Although I’d never played to any level (like most musicians, I was busy at the critical stage of my life) I’d got a passion for fast and inventive rugby when I was in New Zealand. I missed that sense of play in the English game, but then I read about a small club a few miles from where I lived, up in the Yorkshire Dales. Not only did Wharfedale play in National League 1, but they did so with a fast-and-loose style: one reporter wrote that the club was a ‘bargain basement Toulouse’. I needed to see this. As I recall Wharfedale were playing one of the historic London clubs on my first visit – it may have been Rosslyn Park – and I just couldn’t get my head around what a small Dales village side was doing playing at this level. How come? The club’s rise had all happened since the Second World War, and a few of those who had fuelled the rocket were still around: I just thought the story of the chemistry they had created deserved to be known. So in 2014-15 Caroline and I followed the club around the country each weekend: between times I interviewed the characters, and wrote up the story of the season and the history of the club.

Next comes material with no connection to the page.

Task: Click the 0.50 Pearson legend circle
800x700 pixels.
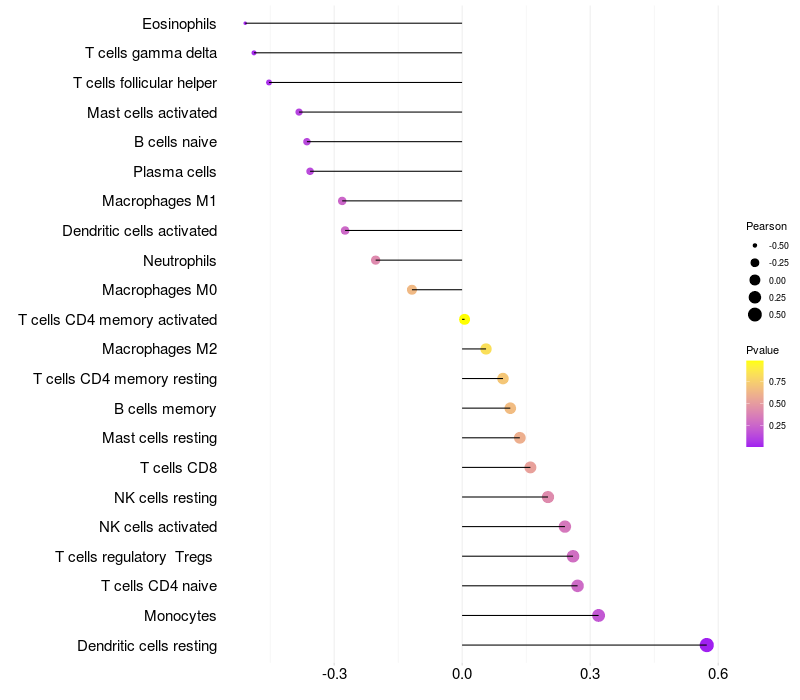Action: tap(755, 315)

Despite Alan Pearney, editor of Rugby World, writing that Riverball! was ‘simply one of the best rugby books I've ever read’, it was never box office. And that’s fine. It was received well by those for who it was a gift. And it was a gift which I enjoyed giving. New copies of the book can still be bought from the Grove Bookshop in Ilkley, and used ones from AbeBooks. Since Riverball! I’ve risen to the dizzy heights of being programme editor for the club.